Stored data
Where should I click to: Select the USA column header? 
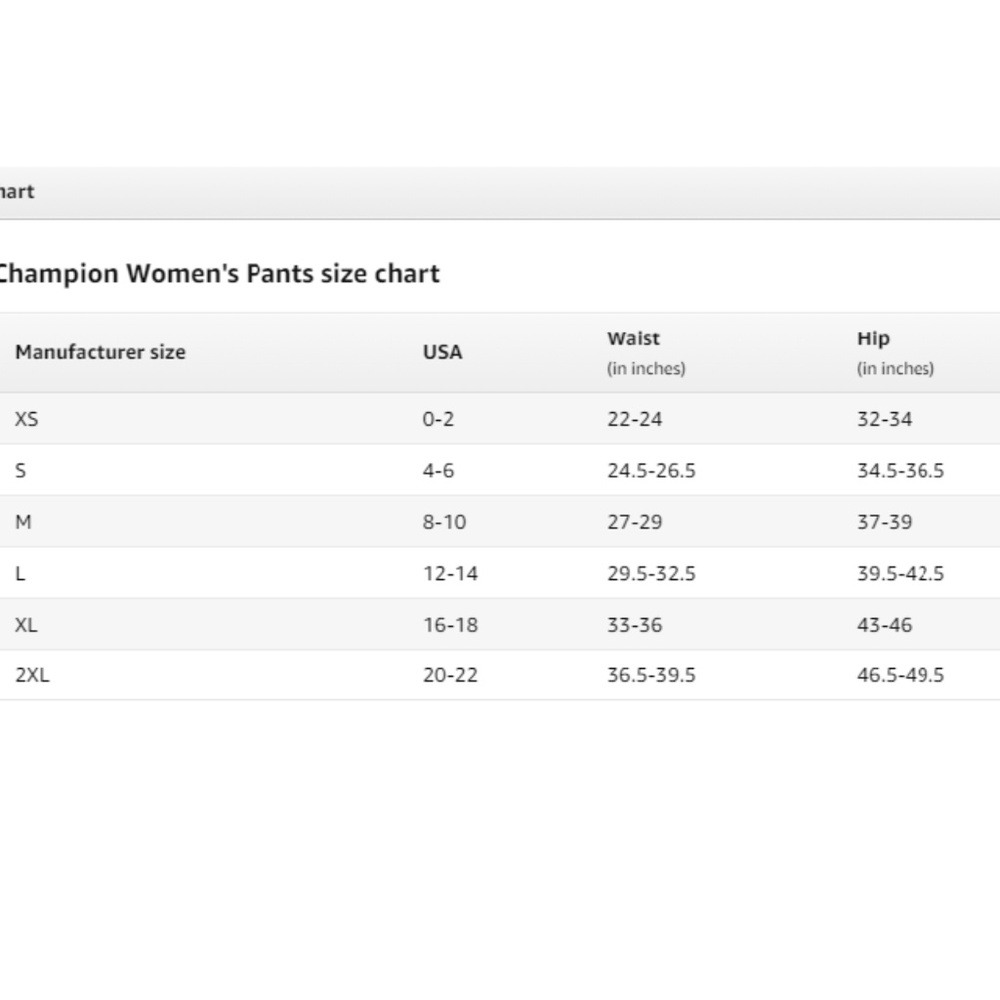(443, 352)

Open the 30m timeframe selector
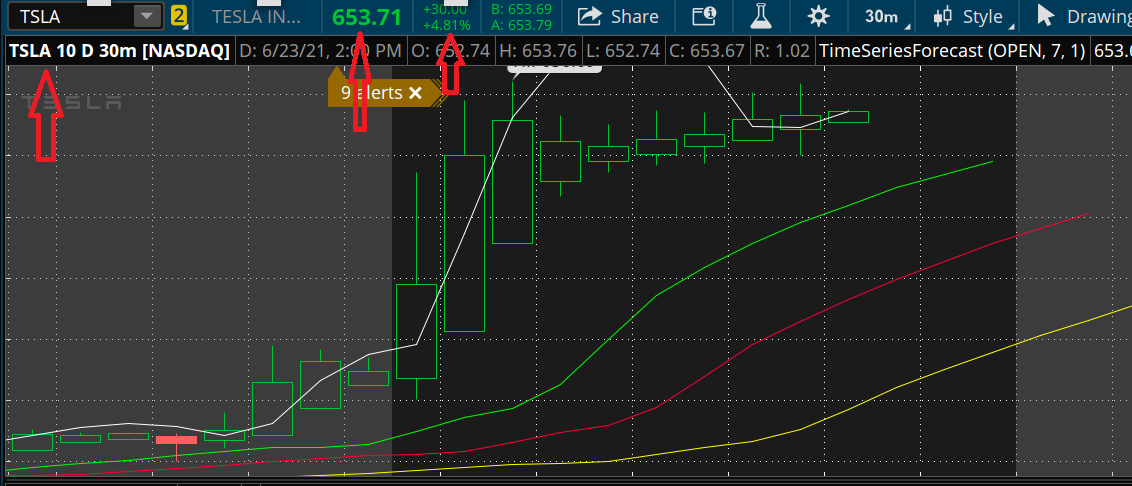point(879,16)
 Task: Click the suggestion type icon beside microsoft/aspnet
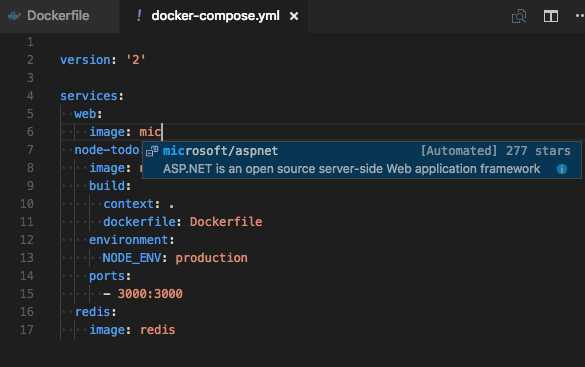152,151
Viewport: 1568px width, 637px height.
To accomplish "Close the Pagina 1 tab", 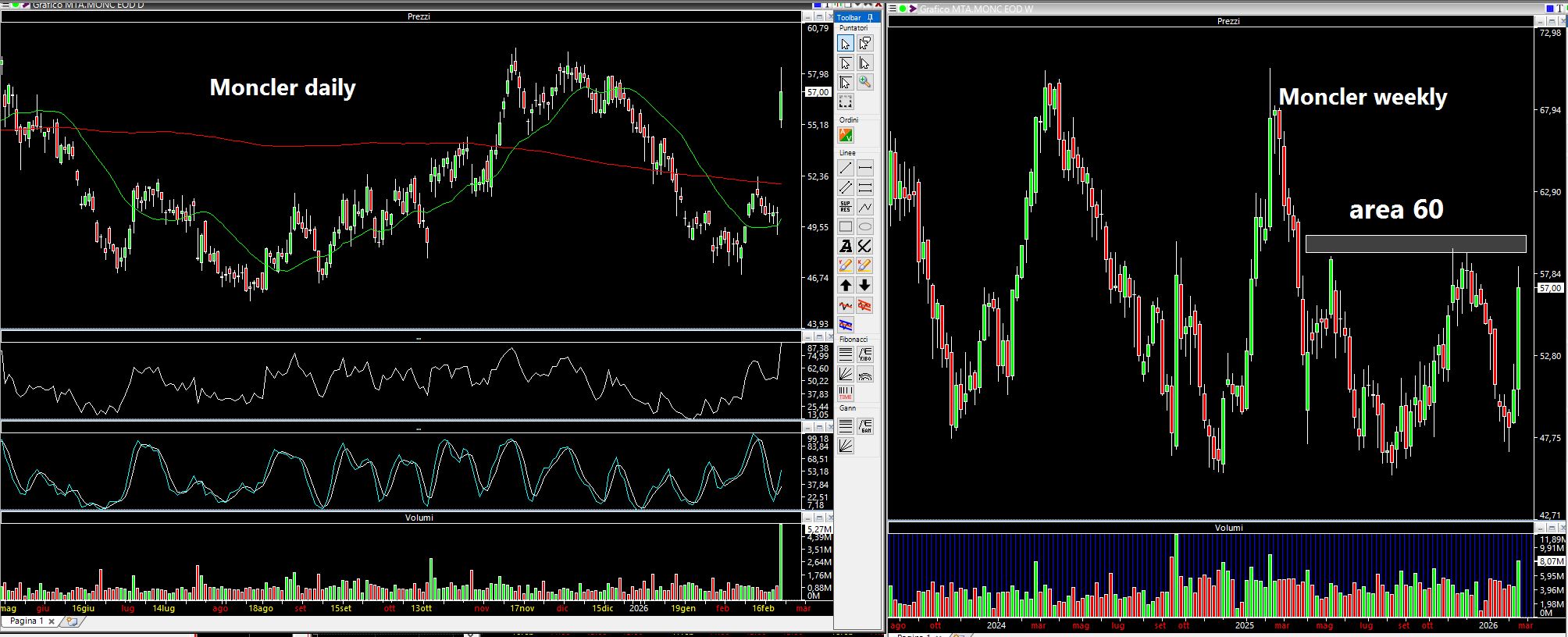I will point(52,622).
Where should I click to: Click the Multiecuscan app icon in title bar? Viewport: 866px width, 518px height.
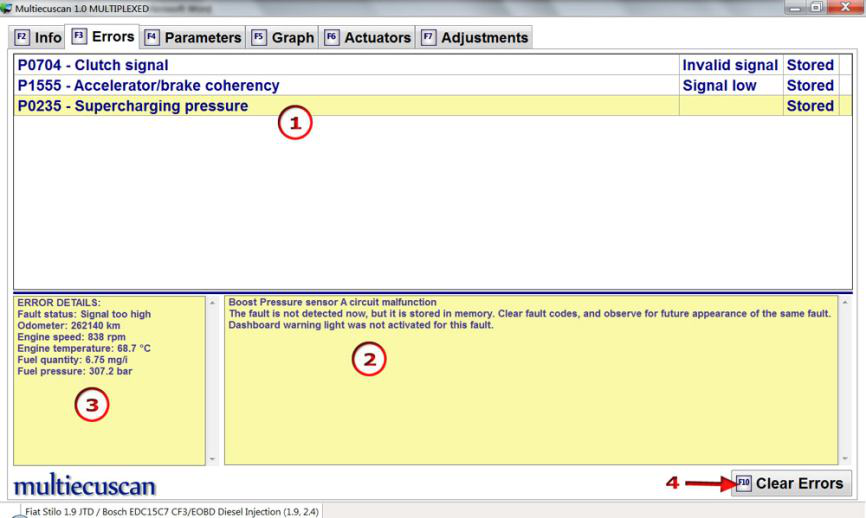tap(8, 8)
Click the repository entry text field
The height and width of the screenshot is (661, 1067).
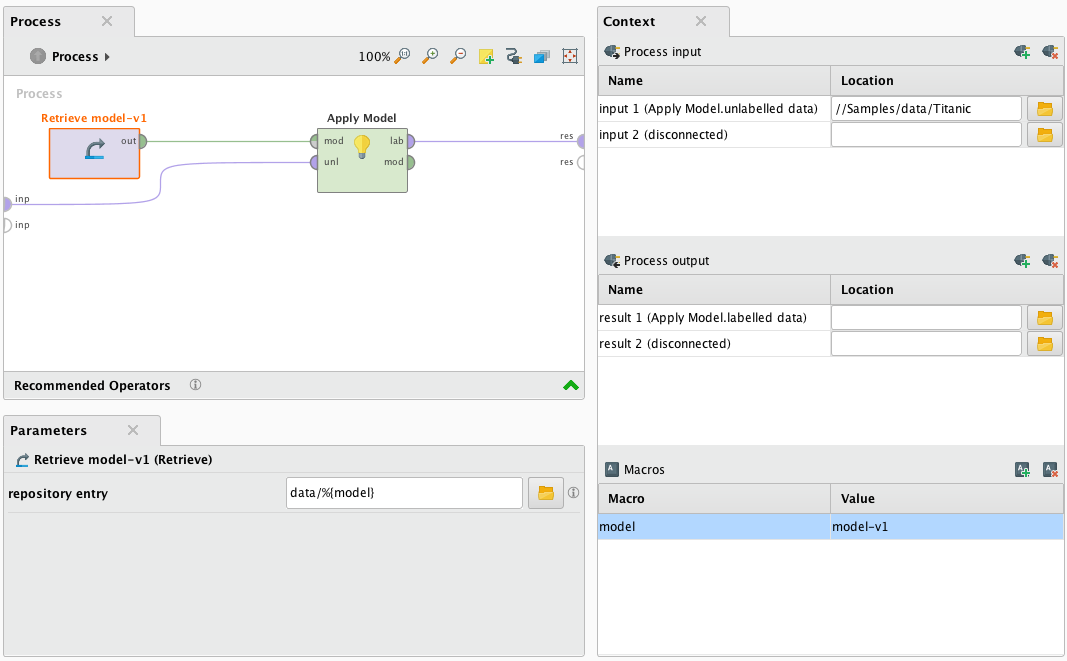(x=403, y=493)
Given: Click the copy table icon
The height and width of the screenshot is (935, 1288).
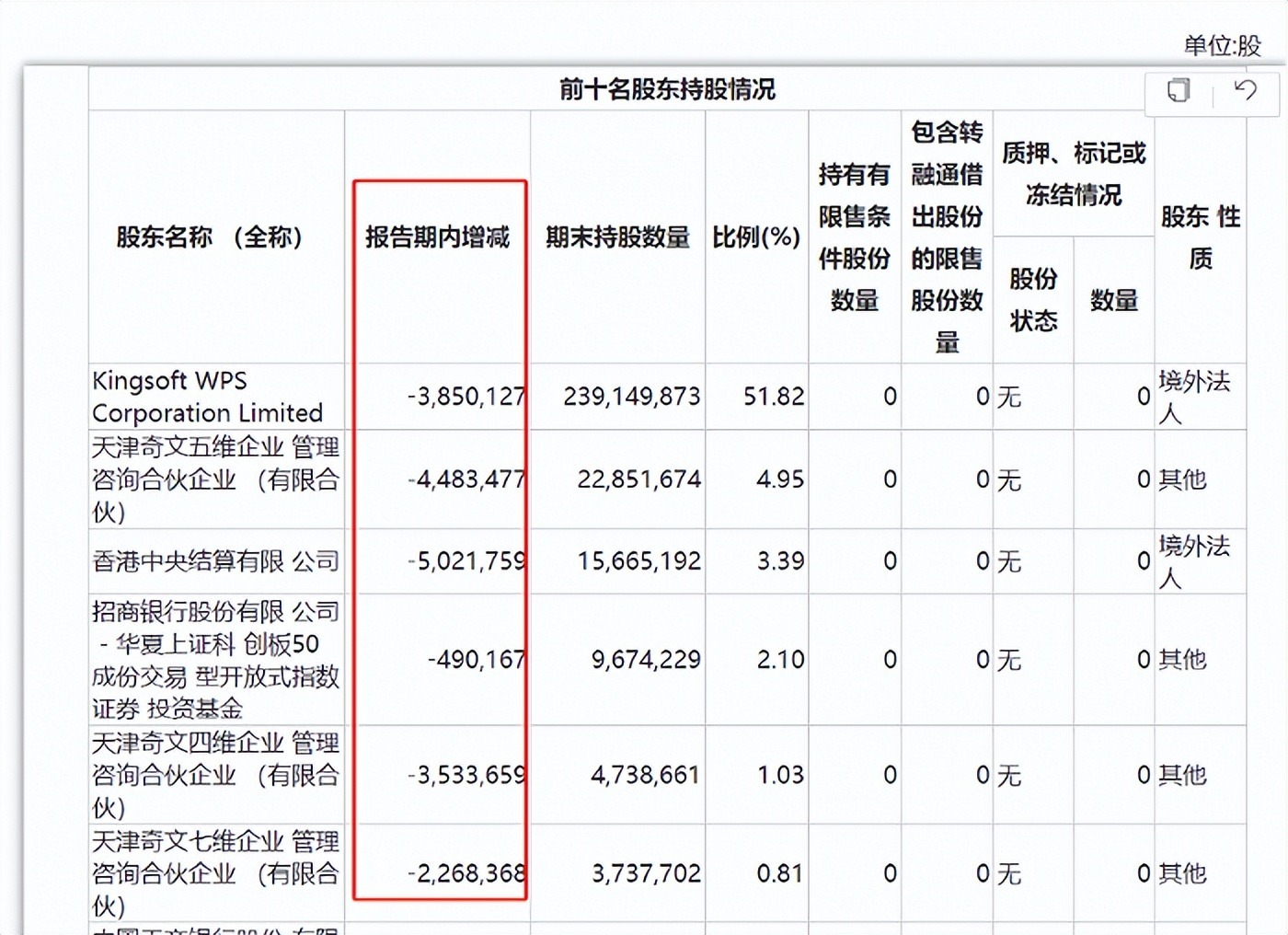Looking at the screenshot, I should click(1178, 91).
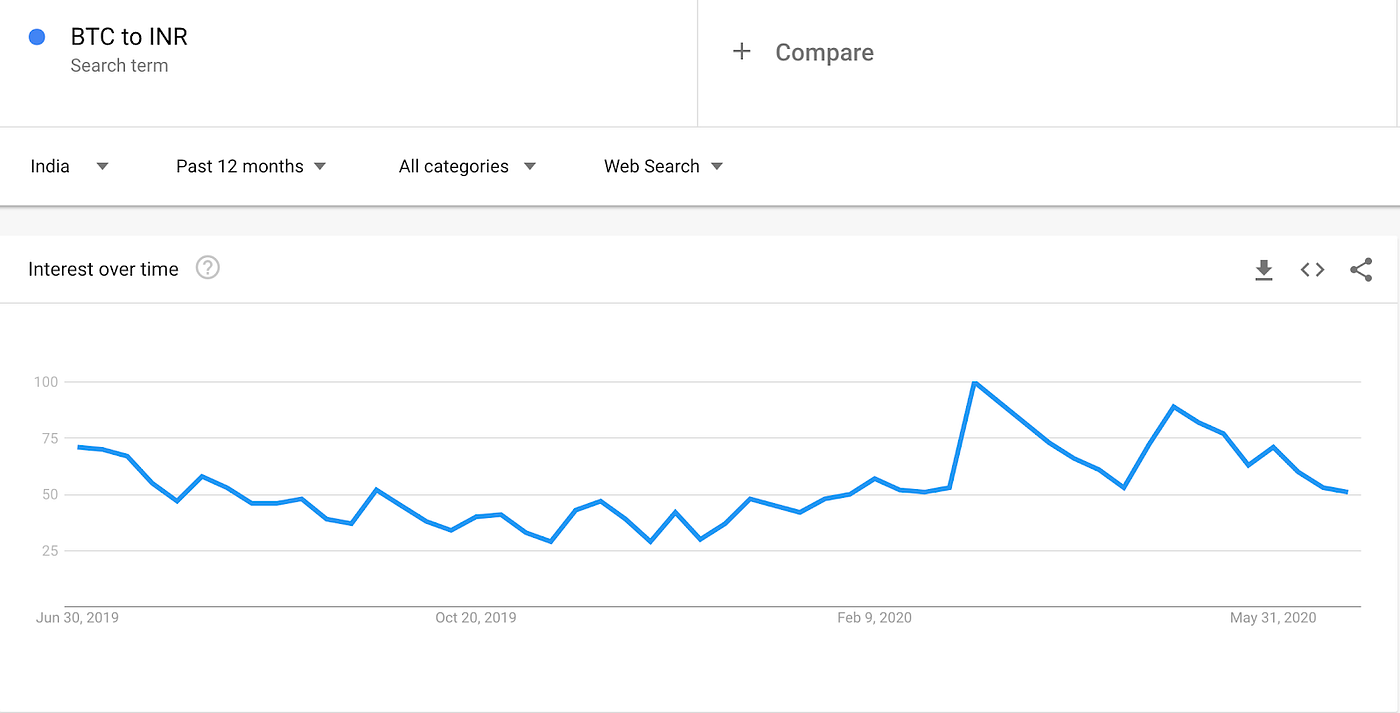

▸ PROBLEM REQUIREMENTS: An exact copy of the lines from the one with "The height and width of the screenshot is (935, 1288)." through the end of the entries above, both included, is the whole answer. It contains no pictures.

▸ WRITTEN SOLUTION:
The height and width of the screenshot is (935, 1288).
Looking at the screenshot, I should click(1178, 91).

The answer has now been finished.